PASAJE DEL DOCUMENTO
Una de los voces más fuertes en este campo es la del psicólogo cognitivo Steven Pinker, quien defiende sobre todo la idea de que al observar la data es posible constatar un declive sostenido en el uso de la violencia a través de la historia, que atribuye entre otras cosas a la formación de los Estados-nación, el crecimiento del comercio global, y la expansión de la idea de un cierto cosmopolitanismo. En otras palabras, Pinker considera que a través de la historia los incentivos para ejercer la violencia han disminuido, mientras que las motivaciones para no hacerlo han ido aumentando sostenidamente — y que estas transformaciones han resultado en niveles cada vez más bajos del ejercicio de la violencia.
Otra perspectiva optimista es la del estadístico y médico Hans Rossling, quien también defendía la idea de que cuando uno prestaba atención de manera detallada a la data podía constatar de que el mundo, en muchos sentidos, estaba mejorando. Rossling atribuía la percepción de que el mundo pudiera estar empeorando a la desinformación, y a una tendencia catastrofista de los medios de comunicación por contar malas noticias y desinformar en lugar de mostrar los datos de cómo el mundo estaba cambiando. Rossling (que falleció en el 2017) se resistía a ser categorizado como un optimista, argumentando más bien que su posición era simplemente abogar por que las personas miraran la data, y no solamente el intercambio de percepciones y opiniones.
Hay varios elementos comunes a ambos, y a otras perspectivas similares. El primero es este recurso plenamente comprensible a mirar la data — algo que es, por supuesto, completamente razonable. Pero también es cierto que la data nunca pinta la figura completa: la data siempre es recogida por personas con sus propios sesgos, analizada bajo diferentes supuestos, y en general siempre hay que recordar que la data no es la realidad en el mismo sentido que el mapa no es el territorio. Pero sobre todo: la data no nos dice nada determinante sobre el futuro. Es cierto que nos puede ayudar a hacer proyecciones y ciertas predicciones, pero hasta ahí más o menos llega la cosa. No existe data sobre los acontecimientos impredecibles que podrían cambiarlo todo de manera inesperada, y si hay algo que se manifiesta de manera impredecible y totalmente inesperada eso suele ser la conducta humana.

ENTRADAS EXTRAÍDAS

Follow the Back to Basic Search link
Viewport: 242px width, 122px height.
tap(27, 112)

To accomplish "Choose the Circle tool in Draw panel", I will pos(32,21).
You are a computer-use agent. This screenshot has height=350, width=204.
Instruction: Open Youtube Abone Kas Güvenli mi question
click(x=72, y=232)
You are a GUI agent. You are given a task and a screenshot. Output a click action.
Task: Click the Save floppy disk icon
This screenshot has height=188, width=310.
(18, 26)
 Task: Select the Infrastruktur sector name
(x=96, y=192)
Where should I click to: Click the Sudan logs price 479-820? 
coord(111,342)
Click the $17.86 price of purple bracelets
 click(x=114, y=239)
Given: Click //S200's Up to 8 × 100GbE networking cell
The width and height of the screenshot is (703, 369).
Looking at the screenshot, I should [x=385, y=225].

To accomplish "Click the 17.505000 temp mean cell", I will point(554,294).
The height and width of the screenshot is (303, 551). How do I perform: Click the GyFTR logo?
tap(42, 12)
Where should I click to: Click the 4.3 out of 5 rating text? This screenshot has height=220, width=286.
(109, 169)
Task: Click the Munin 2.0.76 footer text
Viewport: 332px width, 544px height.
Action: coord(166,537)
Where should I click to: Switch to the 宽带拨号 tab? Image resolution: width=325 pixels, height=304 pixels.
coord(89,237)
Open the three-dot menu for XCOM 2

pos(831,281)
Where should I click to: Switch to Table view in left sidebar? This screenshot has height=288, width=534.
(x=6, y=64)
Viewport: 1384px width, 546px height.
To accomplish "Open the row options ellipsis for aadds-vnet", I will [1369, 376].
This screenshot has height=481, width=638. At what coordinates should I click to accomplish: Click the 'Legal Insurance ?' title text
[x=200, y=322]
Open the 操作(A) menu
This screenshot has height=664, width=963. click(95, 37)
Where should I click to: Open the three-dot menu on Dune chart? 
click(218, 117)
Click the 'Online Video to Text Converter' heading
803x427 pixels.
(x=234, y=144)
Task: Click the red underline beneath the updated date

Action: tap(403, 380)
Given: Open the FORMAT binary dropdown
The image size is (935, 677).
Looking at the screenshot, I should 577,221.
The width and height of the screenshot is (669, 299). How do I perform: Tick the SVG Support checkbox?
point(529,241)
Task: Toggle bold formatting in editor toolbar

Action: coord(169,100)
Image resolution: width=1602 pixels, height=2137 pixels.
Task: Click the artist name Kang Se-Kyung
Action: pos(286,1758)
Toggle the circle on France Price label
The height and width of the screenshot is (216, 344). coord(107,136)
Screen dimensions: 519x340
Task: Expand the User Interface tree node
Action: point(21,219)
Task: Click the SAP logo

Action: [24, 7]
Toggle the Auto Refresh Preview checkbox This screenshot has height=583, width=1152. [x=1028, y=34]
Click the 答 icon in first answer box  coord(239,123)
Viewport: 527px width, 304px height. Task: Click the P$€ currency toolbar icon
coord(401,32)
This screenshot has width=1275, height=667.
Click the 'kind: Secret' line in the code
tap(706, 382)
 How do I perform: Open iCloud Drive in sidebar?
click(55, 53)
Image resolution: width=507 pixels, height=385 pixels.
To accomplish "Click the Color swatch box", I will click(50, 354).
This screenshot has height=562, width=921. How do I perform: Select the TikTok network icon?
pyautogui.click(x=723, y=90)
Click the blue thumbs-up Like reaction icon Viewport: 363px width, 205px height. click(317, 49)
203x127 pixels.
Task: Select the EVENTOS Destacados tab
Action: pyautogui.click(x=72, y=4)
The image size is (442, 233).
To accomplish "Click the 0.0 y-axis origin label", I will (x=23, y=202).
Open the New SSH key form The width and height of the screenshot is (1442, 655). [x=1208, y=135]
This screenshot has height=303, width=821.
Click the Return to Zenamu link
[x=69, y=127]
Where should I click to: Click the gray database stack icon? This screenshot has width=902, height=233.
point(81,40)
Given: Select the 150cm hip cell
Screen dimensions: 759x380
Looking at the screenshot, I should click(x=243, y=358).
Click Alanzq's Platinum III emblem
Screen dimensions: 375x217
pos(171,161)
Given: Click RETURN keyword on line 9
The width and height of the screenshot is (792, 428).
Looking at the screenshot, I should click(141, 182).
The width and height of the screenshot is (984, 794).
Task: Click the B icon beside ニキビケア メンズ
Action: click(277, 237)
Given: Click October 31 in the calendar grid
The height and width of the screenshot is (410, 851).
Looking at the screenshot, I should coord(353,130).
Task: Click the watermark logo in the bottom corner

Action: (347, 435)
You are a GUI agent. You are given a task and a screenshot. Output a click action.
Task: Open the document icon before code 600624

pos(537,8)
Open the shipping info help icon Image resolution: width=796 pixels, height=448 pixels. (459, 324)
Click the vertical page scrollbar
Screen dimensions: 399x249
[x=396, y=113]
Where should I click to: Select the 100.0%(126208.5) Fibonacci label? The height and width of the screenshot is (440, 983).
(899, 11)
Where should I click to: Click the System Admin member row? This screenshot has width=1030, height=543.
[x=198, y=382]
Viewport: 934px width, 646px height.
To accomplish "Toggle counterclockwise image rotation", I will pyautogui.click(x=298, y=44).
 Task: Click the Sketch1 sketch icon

TU TAREA
Del pasaje sobre Pinker y Rossling, copia la parte que empieza con las palabras "Una de los voces" y termina con "de la violencia.", cambiando "violencia" por "agresión".

RESULTADO
Una de los voces más fuertes en este campo es la del psicólogo cognitivo Steven Pinker, quien defiende sobre todo la idea de que al observar la data es posible constatar un declive sostenido en el uso de la agresión a través de la historia, que atribuye entre otras cosas a la formación de los Estados-nación, el crecimiento del comercio global, y la expansión de la idea de un cierto cosmopolitanismo. En otras palabras, Pinker considera que a través de la historia los incentivos para ejercer la agresión han disminuido, mientras que las motivaciones para no hacerlo han ido aumentando sostenidamente — y que estas transformaciones han resultado en niveles cada vez más bajos del ejercicio de la agresión.